In [1]:
import json
import pandas as pd
import networkx as nx
import matplotlib.pyplot as plt
%matplotlib inline

In [25]:
df_edges = pd.read_csv('./hrafnkel_edges.csv', sep='\\t', dtype={"page": str})
df_edges.fillna("", inplace=True)
df_edges.drop('Number of Records', axis=1, inplace=True)
edges = df_edges.to_dict(orient="records")

df_nodes = pd.read_csv('./hrafnkel_nodes.csv', sep='\\t', dtype={"chapter": str, "page": str})
df_nodes.fillna("", inplace=True)
df_nodes.drop('Number of Records', axis=1, inplace=True)
nodes = df_nodes.to_dict(orient="records")

graph = {
    "edges": edges,
    "nodes": nodes
}

with open('graph.json', 'w') as f:
    json.dump(graph, f)


In [328]:
#edges
#df_edges.values
#df_edges.sort_values('action')
#df_edges

In [282]:
empty_g = nx.DiGraph()
g = nx.from_pandas_edgelist(df_edges, source='source', target='target', edge_attr=True, create_using=empty_g)
#nx.classes.function.get_edge_attributes(g, 'action description')
#nx.drawing.nx_pylab.draw(g, with_labels=True)

In [335]:
"""
Graph:

Node: an action/relation between two people. Has person1_id, and person2_id, action_type, action_description, chapter, page, action_id

Edge: a connection between two actions, defined by action_before and action_after, person_id, person_name
"""
colname_mapping = {'source': 'actioner_id', 'target': 'actionee_id', 'index': 'id', 'action': 'action_type', 'action description': 'action_description'}

# params
reduced = False
family = True

# prepare nodes from edges
nodes_ = df_edges
nodes_ = nodes_.reset_index()
nodes_ = nodes_.rename(colname_mapping, axis=1)
if reduced: 
    # remove actions "sibling", "descent" and "marriage"
    nodes_ = nodes_[~nodes_['action_type'].isin([0, 1, 2])]
if family:
    # only keep actions "sibling", "descent" and "marriage"
    nodes_ = nodes_[nodes_['action_type'].isin([0, 1, 2])]

#display(nodes_)

# create df of all action-person pairs
sources = nodes_.drop(['actionee_id'], axis=1).rename({'actioner_id': 'person_id'}, axis=1)
targets = nodes_.drop(['actioner_id'], axis=1).rename({'actionee_id': 'person_id'}, axis=1)
persons = pd.concat([sources, targets], axis=0)
#display(persons)

# create origin and last_seen action for each person
persons_max = persons.max()
#display(persons_max)

unique_person_ids = persons['person_id'].unique()
#unique_person_names = persons['person_name'].unique()
#if len(unique_person_ids) is not len(unique_person_names):
#    print("Number of unique person IDs not the same as number of unique person names! Something is wrong!!")
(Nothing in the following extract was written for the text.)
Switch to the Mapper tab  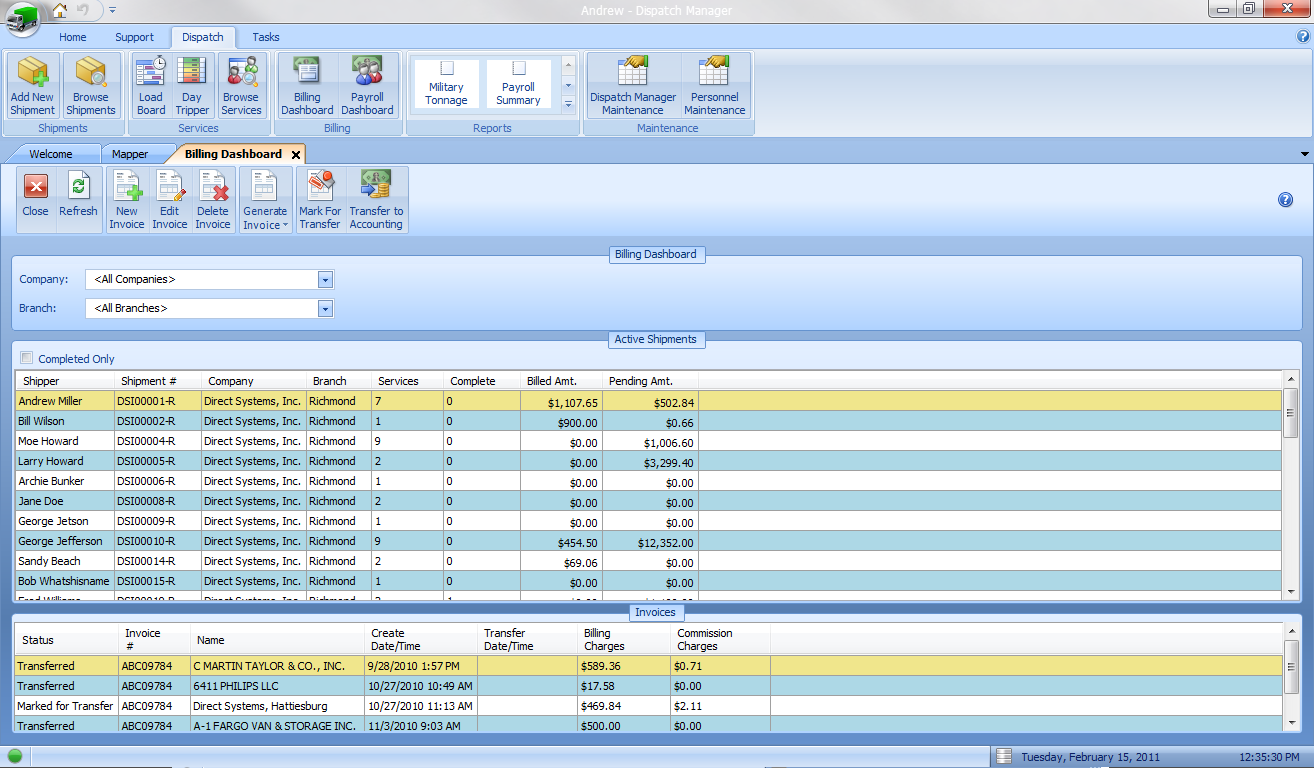tap(130, 154)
max_id = persons_max['id']
origins = pd.DataFrame(range(max_id + 1, max_id + len(unique_person_ids) + 1), columns=['id'], dtype=int)
origins['action_type'] = -1
origins['action_description'] = 'origin'
origins['person_id'] = unique_person_ids
#origins['person_name'] = unique_person_names
origins['chapter'] = 0
origins['page'] = ''

max_id = origins['id'].max()
last_seen = pd.DataFrame(range(max_id + 1, max_id + len(unique_person_ids) + 1), columns=['id'], dtype=int)
last_seen['action_type'] = 25  # persons_max['action_type'] + 1
last_seen['action_description'] = 'last_seen'
last_seen['person_id'] = unique_person_ids
#last_seen['person_name'] = unique_person_names
last_seen['chapter'] = 17  # persons_max['chapter'] + 1
last_seen['page'] = ''

# add origin and last seen nodes to nodes_
origins_ = origins.rename({'person_id': 'actionee_id'}, axis=1)
origins_['actioner_id'] = -1
last_seen_ = last_seen.rename({'person_id': 'actioner_id'}, axis=1)
last_seen_['actionee_id'] = -2
nodes_ = pd.concat([nodes_, origins_, last_seen_])
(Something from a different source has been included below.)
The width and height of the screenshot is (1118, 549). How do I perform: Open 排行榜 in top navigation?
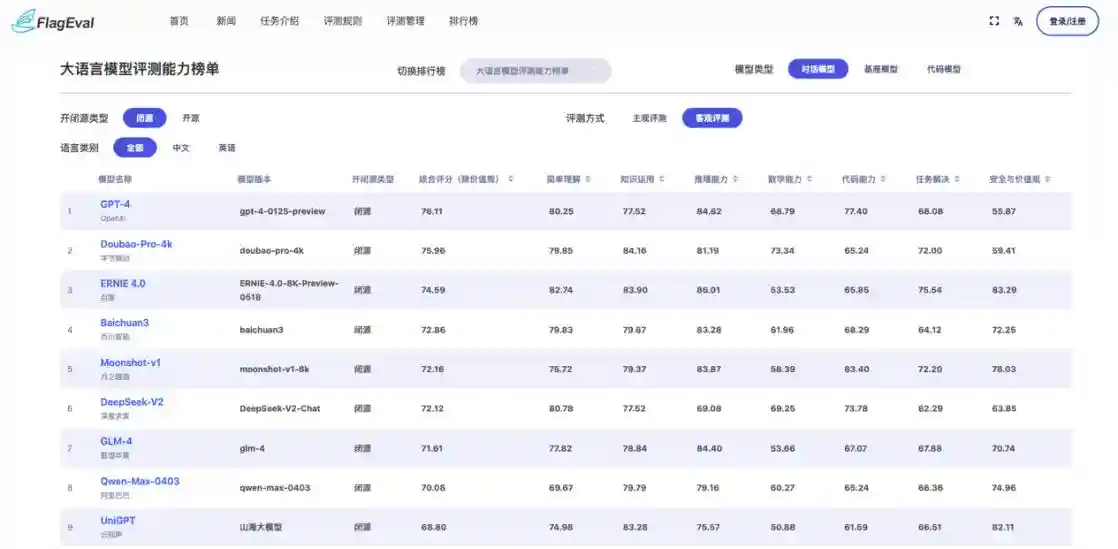(x=463, y=21)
# add origin actions to persons df
persons = pd.concat([persons, origins, last_seen], axis=0).reset_index(drop=True).sort_values(['person_id', 'chapter', 'page'])

# add person names
persons = persons.merge(df_nodes[['id', 'label']], how='left', left_on='person_id', right_on='id', suffixes=('', '_person'))
persons = persons.drop('id_person', axis=1).rename({'label': 'person_name'}, axis=1)

# create edges for each action-action pair sorted by chapter and page
groups = persons.groupby('person_id')

def make_edges(df):
    dropped1 = df.drop(['action_description', 'action_type'], axis=1)
    joined = dropped1.shift(1).join(dropped1, how='inner', lsuffix='_source', rsuffix='_target')
    dropped2 = joined.dropna()
    return dropped2.astype({'id_source': 'int64', 'chapter_source': 'int64', 'person_id_source': 'int64'})

edges_ = groups.apply(make_edges)

# dirty workaround thats used to have access to IDs, since "source" and "target" fields are replaced with the actual node 
# objects by d3js
edges_['id_source2'] = edges_['id_source']
edges_['id_target2'] = edges_['id_target']

# source and target columns will be used to connect edges to nodes
edges_ = edges_.rename({'id_source': 'source', 'id_target': 'target', 'person_name_source': 'person_name'}, axis=1)
edges_ = edges_.reset_index().drop(['level_1', 'person_id_source', 'person_id_target', 'person_name_target'], axis=1)
#display(nodes_)
#display(edges_)
#nodes_[nodes_['id']==2]


In [336]:
if reduced:
    export_graph(nodes_, edges_, name='reduced')
elif family:
    export_graph(nodes_, edges_, name='family')
else:
    export_graph(nodes_, edges_, name='full')

In [296]:
def export_graph(nodes, edges, name=''):
    nodes_export = nodes.to_dict(orient="records")
    edges_export = edges.to_dict(orient="records")
    graph = {
        "nodes": nodes_export,
        "edges": edges_export
    }

    with open(f'graph_{name}.json', 'w') as f:
        json.dump(graph, f)